**Data shown**
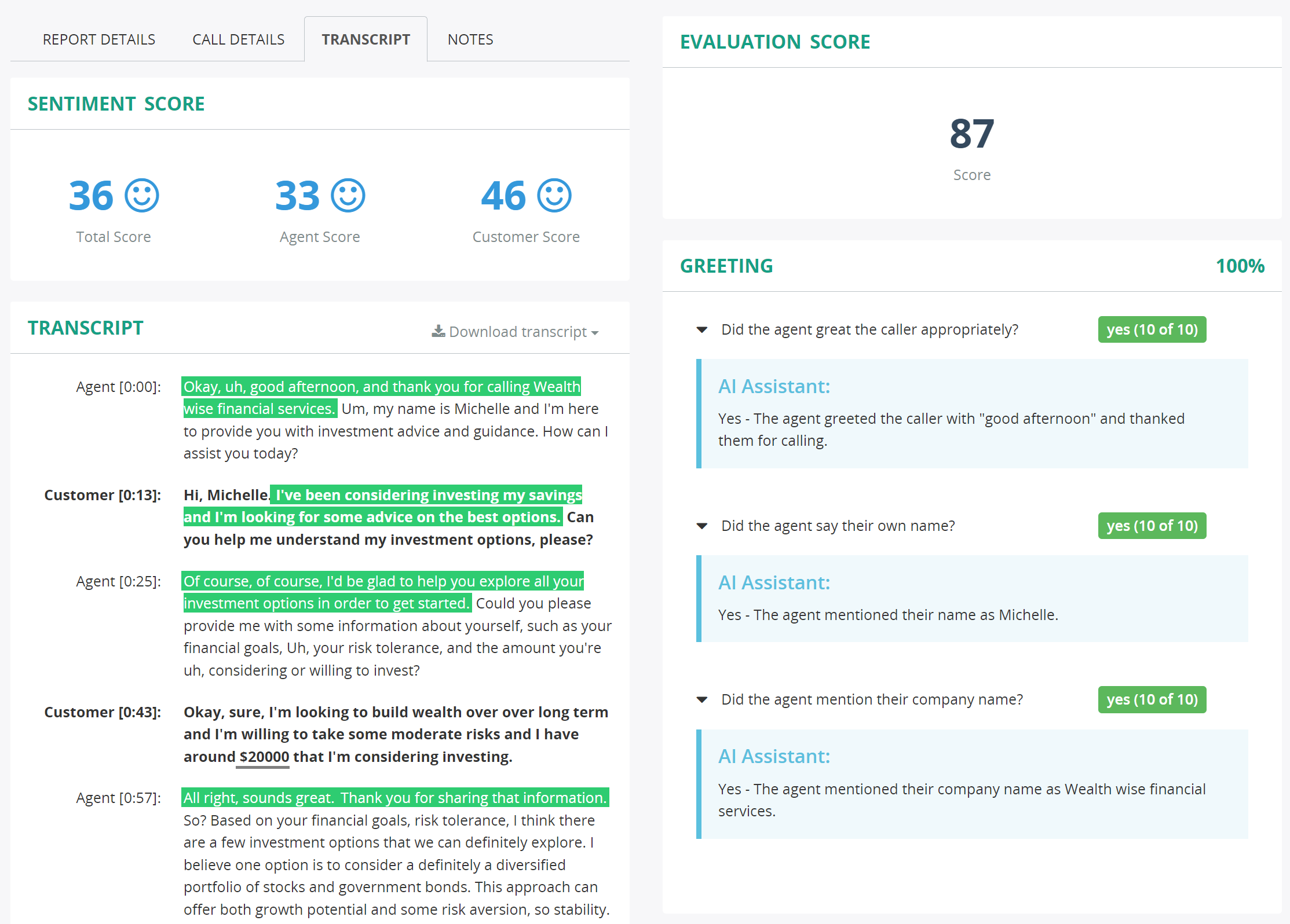Click the EVALUATION SCORE heading

click(776, 41)
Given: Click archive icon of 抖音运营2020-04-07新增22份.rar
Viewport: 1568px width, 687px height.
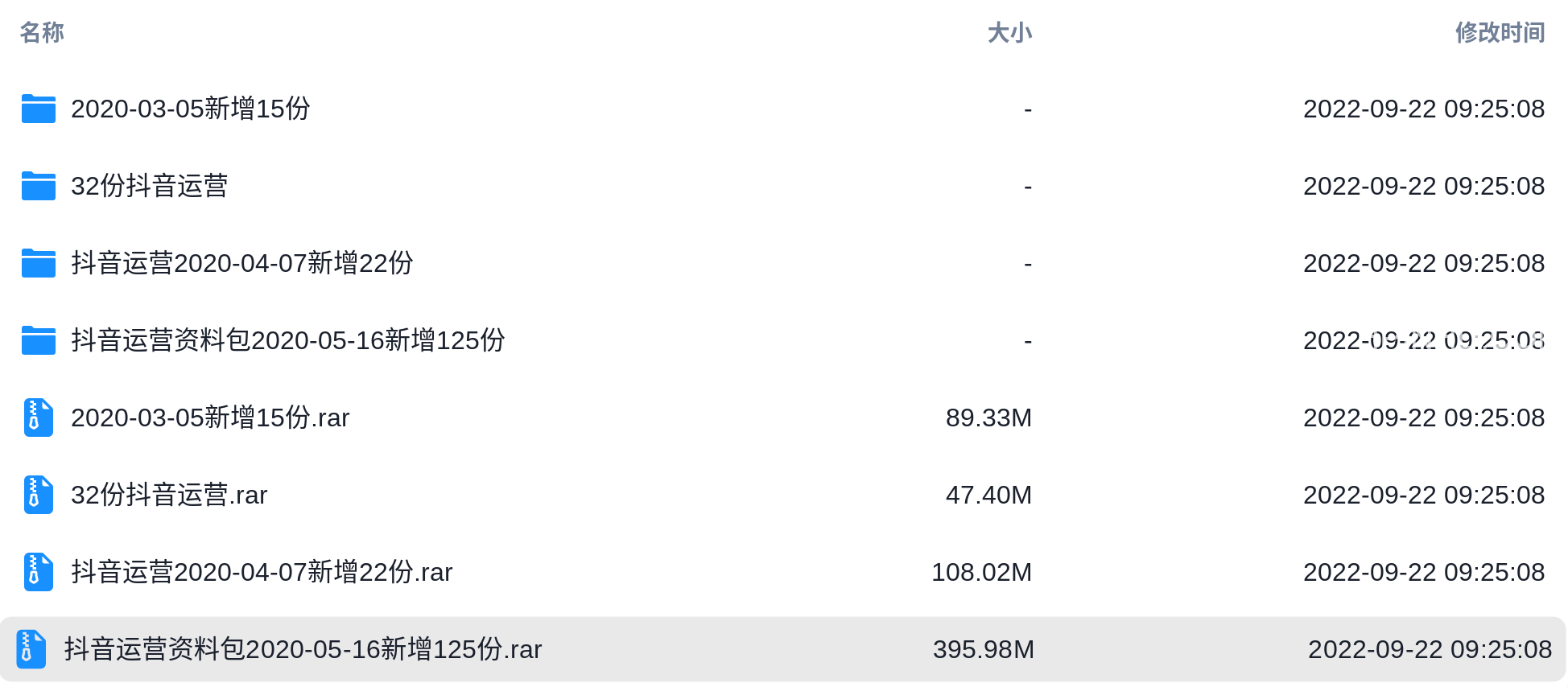Looking at the screenshot, I should point(39,572).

**Set problem**
Please turn the material above into a numbered list with one line per item, skipping blank lines and leaving out the pictures.

**Output for this task**
1. Click the EVALUATION SCORE heading
2. click(776, 41)
3. Given: Click archive icon of 抖音运营2020-04-07新增22份.rar
4. Viewport: 1568px width, 687px height.
5. Looking at the screenshot, I should point(39,572).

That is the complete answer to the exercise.